The literature on Asia's phenomenal economic success is huge, advancing various explanations ranging from market mechanisms, the strong role of the State, to the relationship between growth and socio-economic, political and institutional changes, involving the transformation of class structures of society. Liberal market economists or neoclassical theorists represented by economists like B alassa (1981), Krueger (1990) and Riedel (1988), among others, have attributed the rapid economic growth of Asia's newly industrializing countries (NICs) to the pursuit of export-oriented industrialization (EOI) along with policies that favour market orientation and minimal State intervention. The World Bank, a champion of the neoclassical school, expands on the above view. It believes that 'effective but limited government activism' is one of the most important factors contributing to the success of the so-called HPAEs or high-performing Asian economies of Korea, Singapore, Taiwan, Hong Kong, China, Indonesia, Malaysia and Thailand (World Bank 1994: 1-26). It argues that in the market-friendly strategy, 'the appropriate role of government is to ensure adequate investment in people, provide a competitive climate for private enterprise, keep the economy open to international trade, and maintain a stable macro -economy' (World Bank 1994: 10). It further asserts that 'governments are likely to do more harm than good, unless interventions are market friendly, and that attempts to guide resource allocation with non-market mechanisms have generally failed to improve economic performance'.

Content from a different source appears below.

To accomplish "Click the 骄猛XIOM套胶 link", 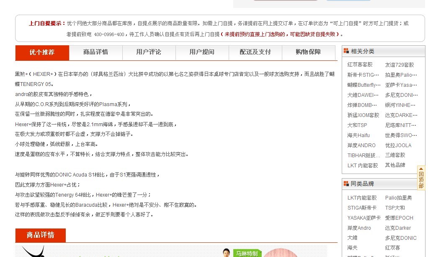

While the neoclassical approach attempts to explain the rise of the Asian economy in terms of the shifting patterns of comparative advantage and its management, a new breed of scholars, known as statists, began to look into domestic political processes and structures in East Asia in relation to its rapid economic growth. In spite of the considerable debate about the character of the post-war East Asian States, the common consciousness of the literature is perhaps most evident in its view on State dominance in State - society relations.
Largely influenced by Gerschenkronian theory on the role of the State in European latecomers or late- industrializing countries of France, Germany and Russia (Gerschenkron...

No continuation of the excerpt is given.